Keberadaan mesin pendingin ini cukup berarti bagi koperasi dalam menjaga mutu susu segar yang dihasilkan. Menurut Munir, susu sapi yang sudah diperah harus segera dimasukkan ke mesin pendingin ini yang bersuhu 3-6 derajat agar lebih tahan lama, serta menghambat berkembangnya bakteri. Alat pendingin susu ini di pasaran cukup mahal, berharga ratusan juta rupiah. Koperasi tinggal mengoperasikan dan mengelola pendingin berdaya 10.600 KWH ini, serta mengalokasikan dana sekitar 2,5 juta rupiah perbulannya untuk biaya listrik PLN.
Secara garis besar warga dengan adanya sapi perah ini merupakan berkah dalam kesejahteraan. Ada yang perlu mendapat perhatian adalah pengelolaan susu segar agar mempunyai nilai lebih sekaligus pemasarannya. Saat ini peternak sapi yang dikoordinir koperasi masih berfokus pada produksi saja.
Peternak dan koperasi masih masih cukup rendah nilai tawarnya dalam menentukan harga jual susu segar yang dijual ke pabrik.
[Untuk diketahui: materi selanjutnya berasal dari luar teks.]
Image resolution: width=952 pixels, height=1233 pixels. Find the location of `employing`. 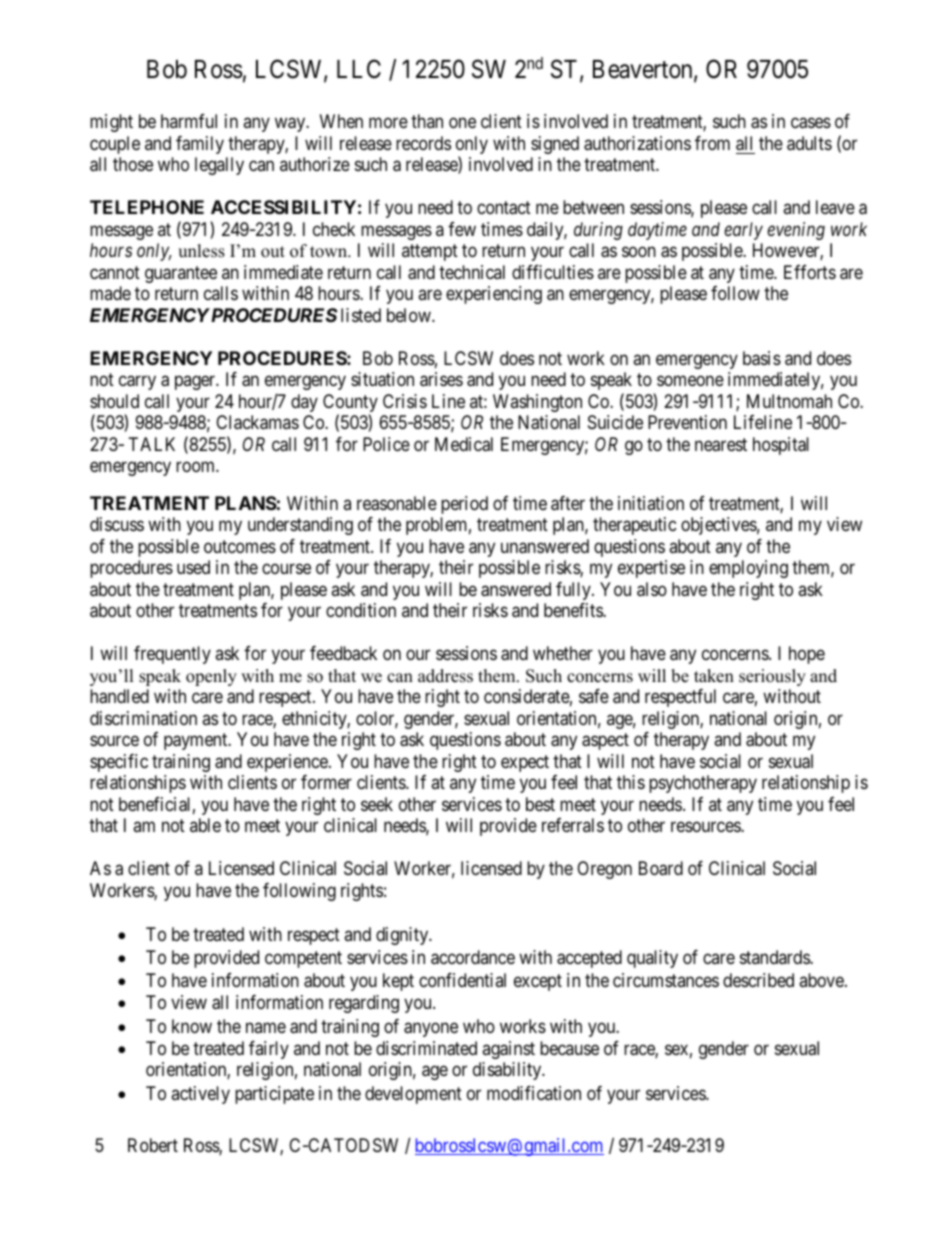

Saat ini harga jual susu segar dari peternak ke koperasi antara 4.900-5.000 rupiah per liternya, tergantung kualitasnya.
Masalah seperti ini perlu dipecahkan sehingga biaya pakan bisa ditekan. Sehingga ongkos produksi peternak dan harga jual susu bisa seimbang. Pemberdayaan lain seperti pasca produksi serta potensi pengembangan sektor lainnya (misalnya ekowisata) perlu mendapat perhatian, sehingga kesejahteraan petenak bisa lebih baik lagi.
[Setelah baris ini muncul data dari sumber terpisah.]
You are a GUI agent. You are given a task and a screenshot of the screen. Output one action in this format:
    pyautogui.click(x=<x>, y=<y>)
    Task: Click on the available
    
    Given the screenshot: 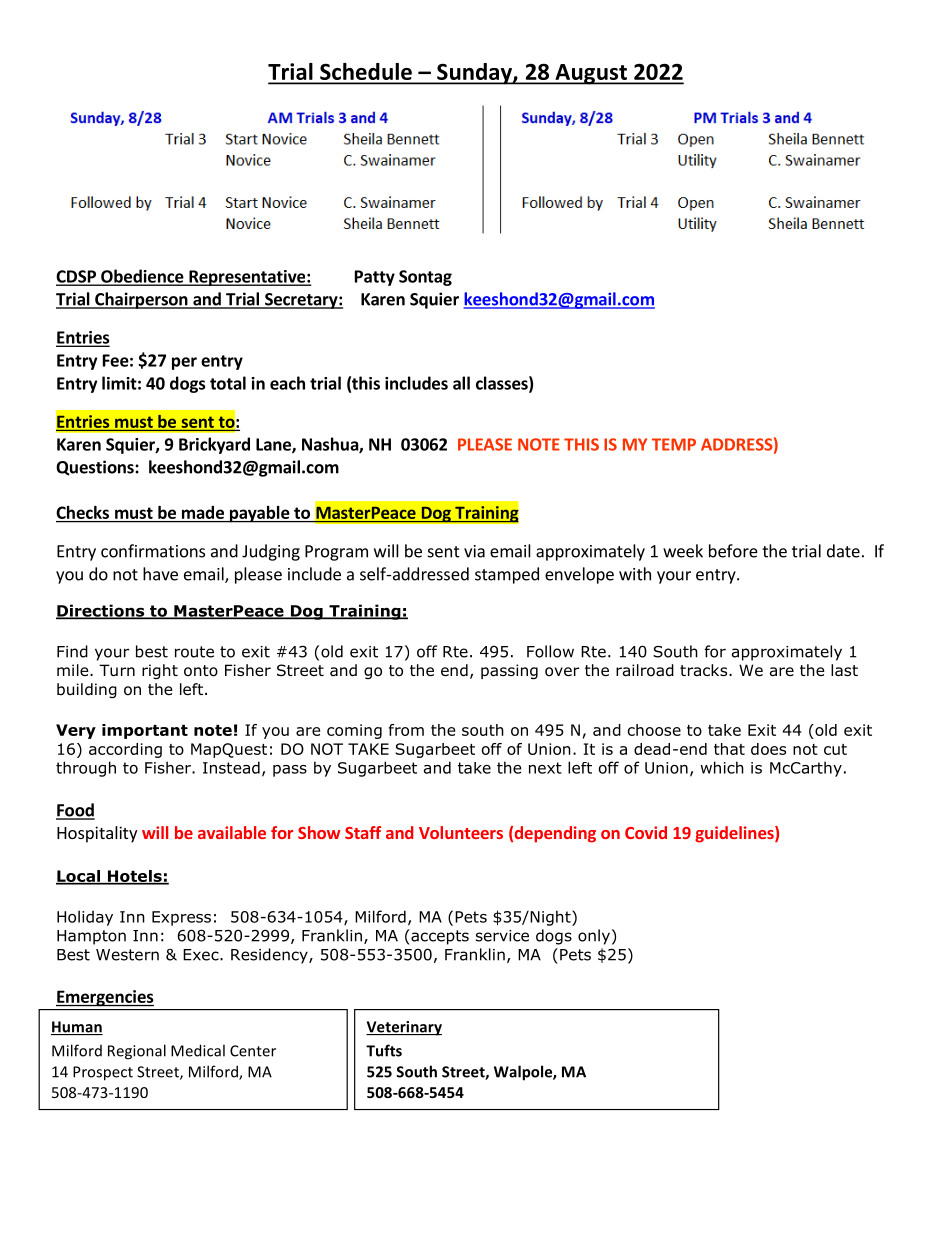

Boleh dibilang Dusun Brau ini adalah dusun yang mandiri dalam mengelola potensi daerahnya. Sebagai sentra penghasil susu di Batu cukup membantu dalam memenuhi persediaan susu di antara konsumsi susu di masyarakat yang masih rendah. Walaupun terpencil, dan biarlah tetap terpencil, Dusun Brau ini.
Kesederhanaan dan eksotika pedesaan yang damai dan tentram membuat nilai tambah tersendiri di antara perkembangan modernitas (kota) yang kadang tidak memberikan jalan keluar. Walaupun terpencil dusun ini bukanlah termasuk dusun terisolasi dan tertinggal (baca: miskin).